■ **Task description**
Please return all of the records that follow, exactly as written.

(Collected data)

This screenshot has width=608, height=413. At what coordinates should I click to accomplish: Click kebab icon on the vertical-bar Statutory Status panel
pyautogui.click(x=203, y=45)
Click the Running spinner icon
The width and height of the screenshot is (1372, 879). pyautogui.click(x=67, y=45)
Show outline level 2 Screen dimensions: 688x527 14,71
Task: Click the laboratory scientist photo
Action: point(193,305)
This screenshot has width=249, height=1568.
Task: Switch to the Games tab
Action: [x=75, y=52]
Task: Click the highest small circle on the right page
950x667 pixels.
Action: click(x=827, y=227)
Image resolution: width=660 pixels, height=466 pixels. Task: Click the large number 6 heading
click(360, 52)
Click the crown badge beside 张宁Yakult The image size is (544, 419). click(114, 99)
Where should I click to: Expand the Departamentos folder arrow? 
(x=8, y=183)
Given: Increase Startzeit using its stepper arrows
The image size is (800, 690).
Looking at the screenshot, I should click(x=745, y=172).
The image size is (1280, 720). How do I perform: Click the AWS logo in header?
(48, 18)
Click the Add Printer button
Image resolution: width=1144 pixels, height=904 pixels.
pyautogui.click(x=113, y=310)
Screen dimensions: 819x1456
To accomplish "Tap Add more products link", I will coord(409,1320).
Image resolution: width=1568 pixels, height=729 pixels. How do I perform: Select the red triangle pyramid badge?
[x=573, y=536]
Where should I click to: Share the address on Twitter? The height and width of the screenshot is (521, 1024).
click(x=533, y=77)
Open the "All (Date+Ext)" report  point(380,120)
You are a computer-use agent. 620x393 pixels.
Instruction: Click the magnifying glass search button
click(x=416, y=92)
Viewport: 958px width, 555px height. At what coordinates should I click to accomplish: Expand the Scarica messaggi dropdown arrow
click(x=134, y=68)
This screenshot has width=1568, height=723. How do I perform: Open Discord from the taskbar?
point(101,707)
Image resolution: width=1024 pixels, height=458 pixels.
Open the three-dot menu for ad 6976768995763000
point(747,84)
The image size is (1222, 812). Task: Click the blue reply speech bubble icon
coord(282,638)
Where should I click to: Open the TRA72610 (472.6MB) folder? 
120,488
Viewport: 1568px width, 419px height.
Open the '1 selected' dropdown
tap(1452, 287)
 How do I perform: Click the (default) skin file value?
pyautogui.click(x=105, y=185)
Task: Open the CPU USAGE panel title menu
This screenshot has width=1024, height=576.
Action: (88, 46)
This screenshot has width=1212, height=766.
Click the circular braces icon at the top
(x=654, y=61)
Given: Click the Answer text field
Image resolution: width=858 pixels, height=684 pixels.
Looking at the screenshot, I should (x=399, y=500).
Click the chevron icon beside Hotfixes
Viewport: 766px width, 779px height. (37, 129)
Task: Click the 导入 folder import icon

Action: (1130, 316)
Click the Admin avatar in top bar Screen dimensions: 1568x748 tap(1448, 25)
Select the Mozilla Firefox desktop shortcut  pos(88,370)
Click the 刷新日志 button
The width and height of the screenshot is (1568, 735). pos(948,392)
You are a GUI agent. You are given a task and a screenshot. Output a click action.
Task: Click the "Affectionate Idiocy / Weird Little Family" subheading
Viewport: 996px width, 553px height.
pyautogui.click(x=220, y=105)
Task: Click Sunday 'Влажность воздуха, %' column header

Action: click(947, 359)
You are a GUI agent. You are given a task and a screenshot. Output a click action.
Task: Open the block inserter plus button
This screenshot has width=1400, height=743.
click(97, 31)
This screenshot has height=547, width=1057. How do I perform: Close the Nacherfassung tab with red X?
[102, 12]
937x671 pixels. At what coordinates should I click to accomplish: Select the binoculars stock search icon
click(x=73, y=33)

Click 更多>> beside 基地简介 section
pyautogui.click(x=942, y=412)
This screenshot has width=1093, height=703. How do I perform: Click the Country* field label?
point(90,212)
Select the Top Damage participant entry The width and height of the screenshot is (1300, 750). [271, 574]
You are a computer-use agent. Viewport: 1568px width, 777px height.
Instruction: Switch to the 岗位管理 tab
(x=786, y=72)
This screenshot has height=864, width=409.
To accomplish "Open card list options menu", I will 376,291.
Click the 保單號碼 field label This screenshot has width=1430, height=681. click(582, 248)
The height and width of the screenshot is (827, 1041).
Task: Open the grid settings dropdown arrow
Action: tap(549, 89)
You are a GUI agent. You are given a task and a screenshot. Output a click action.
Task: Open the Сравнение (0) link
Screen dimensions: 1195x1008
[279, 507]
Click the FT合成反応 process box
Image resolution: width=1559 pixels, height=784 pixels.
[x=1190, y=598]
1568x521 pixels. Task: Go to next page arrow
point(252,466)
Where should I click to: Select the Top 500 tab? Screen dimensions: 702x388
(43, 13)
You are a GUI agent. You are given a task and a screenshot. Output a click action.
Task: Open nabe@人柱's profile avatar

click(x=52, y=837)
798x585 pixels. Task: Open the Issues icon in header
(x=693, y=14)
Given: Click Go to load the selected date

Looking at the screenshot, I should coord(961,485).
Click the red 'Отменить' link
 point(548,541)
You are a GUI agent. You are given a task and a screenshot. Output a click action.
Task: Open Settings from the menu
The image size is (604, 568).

■ **Problem solution**
This screenshot has width=608, height=413. At what coordinates should I click to accomplish: Click kebab icon on the vertical-bar Statutory Status panel
pyautogui.click(x=203, y=45)
Click the Running spinner icon
The width and height of the screenshot is (1372, 879). pyautogui.click(x=67, y=45)
Show outline level 2 Screen dimensions: 688x527 14,71
Task: Click the laboratory scientist photo
Action: point(193,305)
This screenshot has width=249, height=1568.
Task: Switch to the Games tab
Action: [x=75, y=52]
Task: Click the highest small circle on the right page
950x667 pixels.
Action: click(x=827, y=227)
Image resolution: width=660 pixels, height=466 pixels. Task: Click the large number 6 heading
click(360, 52)
Click the crown badge beside 张宁Yakult The image size is (544, 419). click(114, 99)
Where should I click to: Expand the Departamentos folder arrow? 
(x=8, y=183)
Given: Increase Startzeit using its stepper arrows
The image size is (800, 690).
Looking at the screenshot, I should click(x=745, y=172).
The image size is (1280, 720). How do I perform: Click the AWS logo in header?
(48, 18)
Click the Add Printer button
Image resolution: width=1144 pixels, height=904 pixels.
pyautogui.click(x=113, y=310)
Screen dimensions: 819x1456
To accomplish "Tap Add more products link", I will coord(409,1320).
Image resolution: width=1568 pixels, height=729 pixels. How do I perform: Select the red triangle pyramid badge?
[x=573, y=536]
Where should I click to: Share the address on Twitter? The height and width of the screenshot is (521, 1024).
click(x=533, y=77)
Open the "All (Date+Ext)" report  point(380,120)
You are a computer-use agent. 620x393 pixels.
Instruction: Click the magnifying glass search button
click(x=416, y=92)
Viewport: 958px width, 555px height. At what coordinates should I click to accomplish: Expand the Scarica messaggi dropdown arrow
click(x=134, y=68)
This screenshot has width=1568, height=723. How do I perform: Open Discord from the taskbar?
point(101,707)
Image resolution: width=1024 pixels, height=458 pixels.
Open the three-dot menu for ad 6976768995763000
point(747,84)
The image size is (1222, 812). Task: Click the blue reply speech bubble icon
coord(282,638)
Where should I click to: Open the TRA72610 (472.6MB) folder? 
120,488
Viewport: 1568px width, 419px height.
Open the '1 selected' dropdown
tap(1452, 287)
 How do I perform: Click the (default) skin file value?
pyautogui.click(x=105, y=185)
Task: Open the CPU USAGE panel title menu
This screenshot has width=1024, height=576.
Action: (88, 46)
This screenshot has width=1212, height=766.
Click the circular braces icon at the top
(x=654, y=61)
Given: Click the Answer text field
Image resolution: width=858 pixels, height=684 pixels.
Looking at the screenshot, I should (x=399, y=500).
Click the chevron icon beside Hotfixes
Viewport: 766px width, 779px height. (37, 129)
Task: Click the 导入 folder import icon

Action: (1130, 316)
Click the Admin avatar in top bar Screen dimensions: 1568x748 tap(1448, 25)
Select the Mozilla Firefox desktop shortcut  pos(88,370)
Click the 刷新日志 button
The width and height of the screenshot is (1568, 735). pos(948,392)
You are a GUI agent. You are given a task and a screenshot. Output a click action.
Task: Click the "Affectionate Idiocy / Weird Little Family" subheading
Viewport: 996px width, 553px height.
pyautogui.click(x=220, y=105)
Task: Click Sunday 'Влажность воздуха, %' column header

Action: click(947, 359)
You are a GUI agent. You are given a task and a screenshot. Output a click action.
Task: Open the block inserter plus button
This screenshot has width=1400, height=743.
click(97, 31)
This screenshot has height=547, width=1057. How do I perform: Close the Nacherfassung tab with red X?
[102, 12]
937x671 pixels. At what coordinates should I click to accomplish: Select the binoculars stock search icon
click(x=73, y=33)

Click 更多>> beside 基地简介 section
pyautogui.click(x=942, y=412)
This screenshot has width=1093, height=703. How do I perform: Click the Country* field label?
point(90,212)
Select the Top Damage participant entry The width and height of the screenshot is (1300, 750). [271, 574]
You are a computer-use agent. Viewport: 1568px width, 777px height.
Instruction: Switch to the 岗位管理 tab
(x=786, y=72)
This screenshot has height=864, width=409.
To accomplish "Open card list options menu", I will 376,291.
Click the 保單號碼 field label This screenshot has width=1430, height=681. click(582, 248)
The height and width of the screenshot is (827, 1041).
Task: Open the grid settings dropdown arrow
Action: tap(549, 89)
You are a GUI agent. You are given a task and a screenshot. Output a click action.
Task: Open the Сравнение (0) link
Screen dimensions: 1195x1008
[279, 507]
Click the FT合成反応 process box
Image resolution: width=1559 pixels, height=784 pixels.
[x=1190, y=598]
1568x521 pixels. Task: Go to next page arrow
point(252,466)
Where should I click to: Select the Top 500 tab? Screen dimensions: 702x388
(43, 13)
You are a GUI agent. You are given a task and a screenshot. Output a click action.
Task: Open nabe@人柱's profile avatar

click(x=52, y=837)
798x585 pixels. Task: Open the Issues icon in header
(x=693, y=14)
Given: Click Go to load the selected date

Looking at the screenshot, I should coord(961,485).
Click the red 'Отменить' link
 point(548,541)
You are a GUI agent. You are given a task and a screenshot. Output a click action.
Task: Open Settings from the menu
The image size is (604, 568).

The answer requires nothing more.